27/04/2010

Freedom '10

Não discuto política há uns cinco anos.
Política fazia uma parte importante dos meus pensamentos até o final da adolescência. Nasci em showmícios do PT (meu pai era músico e tocava neles). Durante um deles, a favor das diretas já, em 1989, no auge do meu primeiro ano de vida, ganhei um beijinho na bochecha do Lula. Não é bizarro pensar nisso? É, na época que ele era barbudão de verdade. E aos meus dois anos, papai e mamãe me ensinaram a dizer "Collor ladrão". E depois "Maluf ladrão", e tudo o mais. No começo da adolescência, comecei a pesquisar mais e me aprofundar (bem menos do que poderia) no assunto, e fui me esquerdando cada vez mais.
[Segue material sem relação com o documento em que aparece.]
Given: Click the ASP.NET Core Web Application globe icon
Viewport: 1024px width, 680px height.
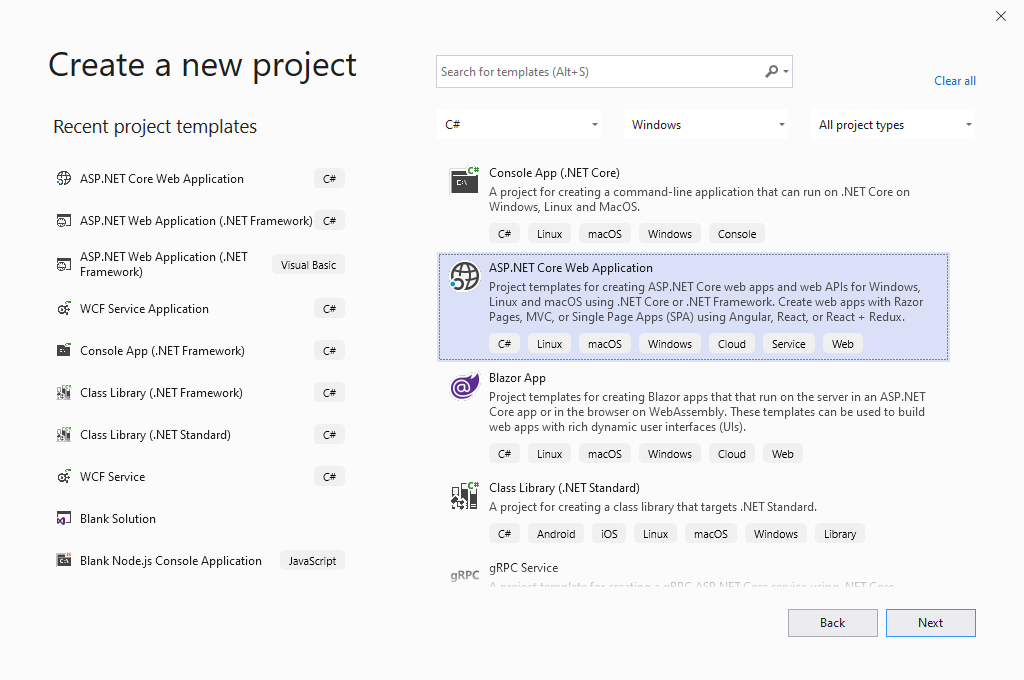Looking at the screenshot, I should (x=464, y=276).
Mas depois que aprendi mais sobre espiritualidade e psicologia (bem menos do que poderia), mudei muito minhas convicções, que eram bem rígidas, e continuo mudando. Não, não sou de direita, e nesta altura do campeonato nem sei se esses lados existem de verdade. Não quero mais polarizar dessa forma. Considero-me anarquista, porque é o ideal de liberdade em que acredito. Algo sem a vitimização e sem a agressividade presentes nos "lados".

***

Estou ficando cada vez mais louca, mas minha intuição nunca esteve tão livre.

1 tagarele também!:

Neto. disse...

Eu também não sei mais o que é "esquerda" e "direita" na política (e eu tenho 42 anos), principalmente aqui no Brasil onde os partidos que polarizam (e cristalizam) os votos são muito parecidos. Evoluindo (no seu caso, a espiritualidade) percebemos que há muito mais do que ideologias em questão, e nós também devemos enxergar além da ideologia política e buscar o que for o bom para todos e para tudo. Será que a gente consegue? (mais uma questão para sua coleção). Gostei. Parabéns!